Instead of that directory being a subdirectory, prepend it onto the file name.
So if the file is currently in /blabla/bla/blaaaaah/pickles/pickle.png
then I want the IMG SRC attribute to say pickles-pickle.png
Now, I've been trying to do this with regex, but after 3 hours, I've discovered something about myself... I am awful at regex. I could be at this for weeks, and I'd never get anywhere.
Thus, I am asking this wonderful community for two things:
How would you do this? Is regex even the right answer? I need to be able to parse any SRC attributes inside IMG tags (whether or not they have height/width or other attributes).
What resources would you recommend for me to learn regex with .NET?
Now for the problem at hand, I suppose I could do a string.replace where I....
Find the IMG tag, and get indexes of the surrounding '<' and '>'
Find index of 'SRC=' and ' ' (space) between those two instances
Find last index of '/' between the src and space indexes
Find second to last index of '/' between src and space indexes
Replace... er no, remove... everything before the second to last instance of '/'...
...String.Replace remaining '/' with '-'.
....I.. I think that'd do it?
But DAMN that is ugly.

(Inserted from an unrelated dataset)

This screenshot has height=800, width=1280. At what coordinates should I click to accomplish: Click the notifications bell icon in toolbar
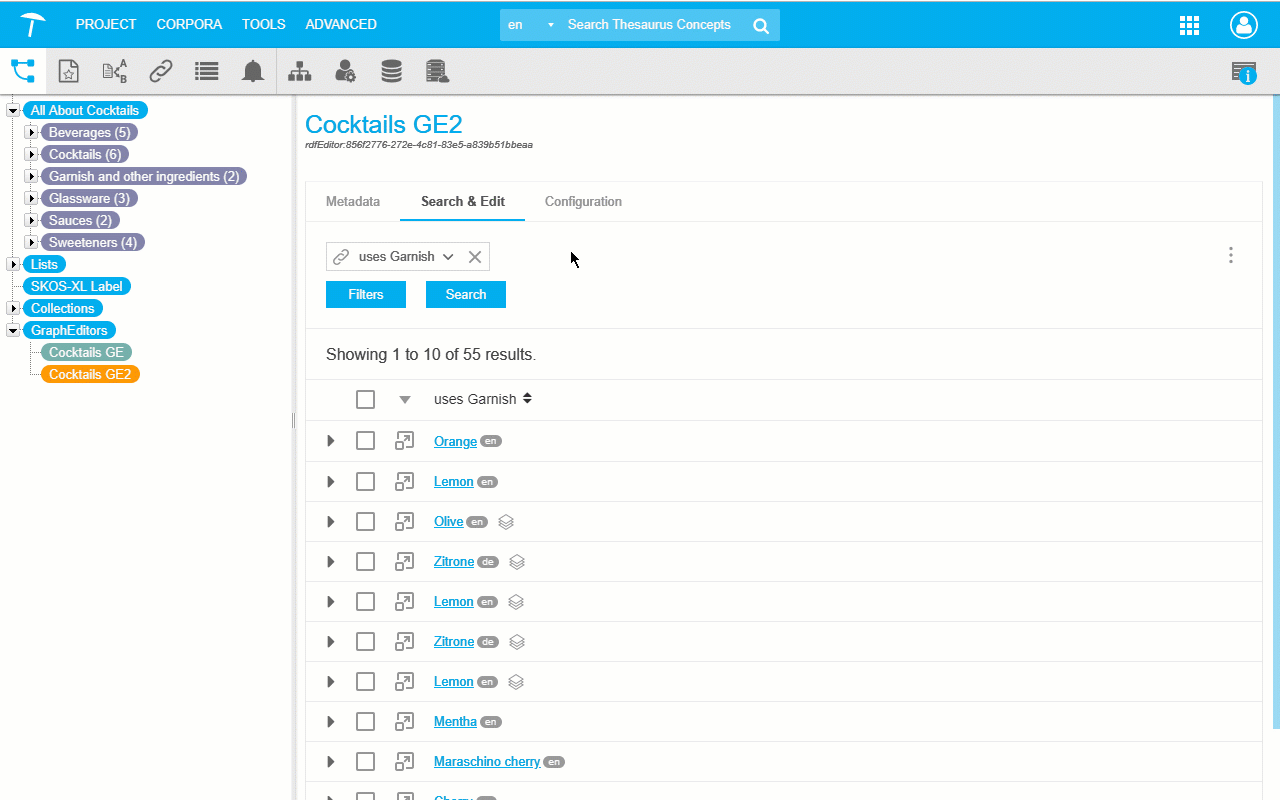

A regex would be so much prettier, don't you think?
Any advice?
Note: I tagged this as 'homework', but it's not homework. I'm volunteering for work after-hours to save the company like 200k. This is literally the last piece of an incredibly convoluted (to me) puzzle. Of course, I don't see a penny of that 200k, but I look good doing it.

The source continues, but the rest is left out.